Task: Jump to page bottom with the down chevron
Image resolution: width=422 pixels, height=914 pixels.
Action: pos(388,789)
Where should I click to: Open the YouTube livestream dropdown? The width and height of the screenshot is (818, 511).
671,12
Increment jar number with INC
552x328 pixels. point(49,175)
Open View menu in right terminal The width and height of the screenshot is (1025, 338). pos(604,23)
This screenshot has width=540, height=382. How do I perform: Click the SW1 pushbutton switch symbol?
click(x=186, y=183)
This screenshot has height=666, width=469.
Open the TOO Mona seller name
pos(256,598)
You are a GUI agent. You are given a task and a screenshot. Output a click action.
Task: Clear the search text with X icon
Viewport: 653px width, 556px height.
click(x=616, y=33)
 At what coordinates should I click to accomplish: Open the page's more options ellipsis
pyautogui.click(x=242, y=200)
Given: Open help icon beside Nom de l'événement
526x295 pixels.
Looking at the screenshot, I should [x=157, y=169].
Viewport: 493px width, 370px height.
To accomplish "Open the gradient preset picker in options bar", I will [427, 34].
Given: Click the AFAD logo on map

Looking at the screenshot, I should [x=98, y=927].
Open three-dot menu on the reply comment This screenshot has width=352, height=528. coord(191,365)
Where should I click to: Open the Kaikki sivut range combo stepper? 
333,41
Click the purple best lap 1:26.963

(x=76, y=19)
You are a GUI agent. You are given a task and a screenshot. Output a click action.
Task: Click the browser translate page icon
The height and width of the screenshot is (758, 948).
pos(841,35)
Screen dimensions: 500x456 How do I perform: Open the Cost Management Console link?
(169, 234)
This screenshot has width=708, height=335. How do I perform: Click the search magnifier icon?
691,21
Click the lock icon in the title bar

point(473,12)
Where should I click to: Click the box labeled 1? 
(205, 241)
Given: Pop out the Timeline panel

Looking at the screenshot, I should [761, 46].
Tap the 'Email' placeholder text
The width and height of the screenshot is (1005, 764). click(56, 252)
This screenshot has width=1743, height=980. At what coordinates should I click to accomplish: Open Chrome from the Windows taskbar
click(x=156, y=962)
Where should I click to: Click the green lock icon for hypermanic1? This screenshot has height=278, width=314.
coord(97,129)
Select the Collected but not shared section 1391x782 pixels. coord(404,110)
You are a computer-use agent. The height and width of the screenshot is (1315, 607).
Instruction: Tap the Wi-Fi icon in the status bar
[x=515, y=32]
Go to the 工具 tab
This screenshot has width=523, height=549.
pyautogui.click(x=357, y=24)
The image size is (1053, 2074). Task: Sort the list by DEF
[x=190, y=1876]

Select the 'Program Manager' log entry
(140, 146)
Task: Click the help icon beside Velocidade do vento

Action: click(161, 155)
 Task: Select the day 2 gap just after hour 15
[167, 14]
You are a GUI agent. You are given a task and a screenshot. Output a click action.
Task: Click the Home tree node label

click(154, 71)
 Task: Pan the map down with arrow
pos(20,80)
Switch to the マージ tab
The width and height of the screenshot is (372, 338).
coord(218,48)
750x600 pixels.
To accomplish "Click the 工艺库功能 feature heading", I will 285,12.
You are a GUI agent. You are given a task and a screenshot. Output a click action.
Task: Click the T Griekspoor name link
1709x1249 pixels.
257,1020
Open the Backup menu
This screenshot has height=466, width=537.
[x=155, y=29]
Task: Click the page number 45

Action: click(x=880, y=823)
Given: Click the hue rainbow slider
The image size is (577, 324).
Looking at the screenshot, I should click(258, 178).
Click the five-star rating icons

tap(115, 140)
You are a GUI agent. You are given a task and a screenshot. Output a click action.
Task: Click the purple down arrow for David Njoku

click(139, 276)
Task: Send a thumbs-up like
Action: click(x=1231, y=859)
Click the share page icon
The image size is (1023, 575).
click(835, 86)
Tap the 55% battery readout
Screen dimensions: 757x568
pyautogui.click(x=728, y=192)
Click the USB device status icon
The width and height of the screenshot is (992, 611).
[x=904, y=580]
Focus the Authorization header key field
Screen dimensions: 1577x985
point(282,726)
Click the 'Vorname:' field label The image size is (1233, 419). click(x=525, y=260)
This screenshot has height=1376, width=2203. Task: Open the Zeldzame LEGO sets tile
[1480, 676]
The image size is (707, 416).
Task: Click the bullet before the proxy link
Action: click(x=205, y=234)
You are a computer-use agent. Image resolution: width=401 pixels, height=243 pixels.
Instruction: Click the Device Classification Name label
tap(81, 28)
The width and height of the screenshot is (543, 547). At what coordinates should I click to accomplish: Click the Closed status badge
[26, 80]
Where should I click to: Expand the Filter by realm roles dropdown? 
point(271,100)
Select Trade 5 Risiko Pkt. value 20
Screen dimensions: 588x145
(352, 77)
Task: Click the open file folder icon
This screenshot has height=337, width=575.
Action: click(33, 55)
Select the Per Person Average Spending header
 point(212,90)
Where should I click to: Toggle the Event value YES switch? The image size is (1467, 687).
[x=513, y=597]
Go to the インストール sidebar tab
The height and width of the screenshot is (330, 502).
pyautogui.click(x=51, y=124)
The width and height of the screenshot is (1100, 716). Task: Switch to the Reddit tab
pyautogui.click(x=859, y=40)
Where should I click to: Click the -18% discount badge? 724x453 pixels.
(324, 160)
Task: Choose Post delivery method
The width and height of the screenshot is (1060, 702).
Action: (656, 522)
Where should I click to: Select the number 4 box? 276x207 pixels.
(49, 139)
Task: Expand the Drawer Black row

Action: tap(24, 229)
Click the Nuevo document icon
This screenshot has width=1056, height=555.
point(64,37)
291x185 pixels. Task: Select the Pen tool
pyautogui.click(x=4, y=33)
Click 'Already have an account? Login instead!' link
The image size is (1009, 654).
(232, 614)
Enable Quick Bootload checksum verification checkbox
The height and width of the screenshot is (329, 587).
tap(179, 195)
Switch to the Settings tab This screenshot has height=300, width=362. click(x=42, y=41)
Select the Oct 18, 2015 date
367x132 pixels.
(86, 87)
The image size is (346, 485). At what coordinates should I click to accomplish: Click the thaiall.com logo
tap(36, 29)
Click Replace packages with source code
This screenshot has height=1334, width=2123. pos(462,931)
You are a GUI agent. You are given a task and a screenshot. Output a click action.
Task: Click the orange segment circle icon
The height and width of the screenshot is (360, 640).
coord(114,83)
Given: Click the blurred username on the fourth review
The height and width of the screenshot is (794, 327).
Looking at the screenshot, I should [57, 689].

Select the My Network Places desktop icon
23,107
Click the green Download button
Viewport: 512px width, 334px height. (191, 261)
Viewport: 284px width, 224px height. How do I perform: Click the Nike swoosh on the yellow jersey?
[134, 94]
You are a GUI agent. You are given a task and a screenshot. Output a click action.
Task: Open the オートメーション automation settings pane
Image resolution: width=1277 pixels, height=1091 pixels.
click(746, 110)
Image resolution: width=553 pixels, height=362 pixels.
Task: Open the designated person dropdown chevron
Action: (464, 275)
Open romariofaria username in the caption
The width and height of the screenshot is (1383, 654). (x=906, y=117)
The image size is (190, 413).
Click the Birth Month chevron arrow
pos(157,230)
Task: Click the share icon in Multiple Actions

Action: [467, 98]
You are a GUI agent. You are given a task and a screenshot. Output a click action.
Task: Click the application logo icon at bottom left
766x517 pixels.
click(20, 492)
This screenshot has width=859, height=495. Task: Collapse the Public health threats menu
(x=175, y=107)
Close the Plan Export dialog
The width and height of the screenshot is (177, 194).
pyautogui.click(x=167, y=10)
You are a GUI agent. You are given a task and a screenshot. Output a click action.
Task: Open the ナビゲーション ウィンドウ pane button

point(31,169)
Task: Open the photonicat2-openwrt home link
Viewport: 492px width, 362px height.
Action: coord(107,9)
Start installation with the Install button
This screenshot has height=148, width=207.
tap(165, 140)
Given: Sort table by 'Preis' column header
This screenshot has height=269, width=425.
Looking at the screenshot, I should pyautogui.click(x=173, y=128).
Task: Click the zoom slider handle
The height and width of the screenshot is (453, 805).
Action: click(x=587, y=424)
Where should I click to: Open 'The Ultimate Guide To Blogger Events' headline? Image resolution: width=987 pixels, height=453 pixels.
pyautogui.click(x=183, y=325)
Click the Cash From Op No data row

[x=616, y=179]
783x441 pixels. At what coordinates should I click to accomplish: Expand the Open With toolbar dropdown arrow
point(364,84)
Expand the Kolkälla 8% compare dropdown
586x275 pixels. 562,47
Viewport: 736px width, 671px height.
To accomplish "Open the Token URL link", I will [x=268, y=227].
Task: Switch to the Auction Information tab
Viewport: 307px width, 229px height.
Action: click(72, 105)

◇ ◇ ◇ ◇

Task statement
List each line of the records above that contains the word "header".

Output
Focus the Authorization header key field
Select the Per Person Average Spending header
Given: Sort table by 'Preis' column header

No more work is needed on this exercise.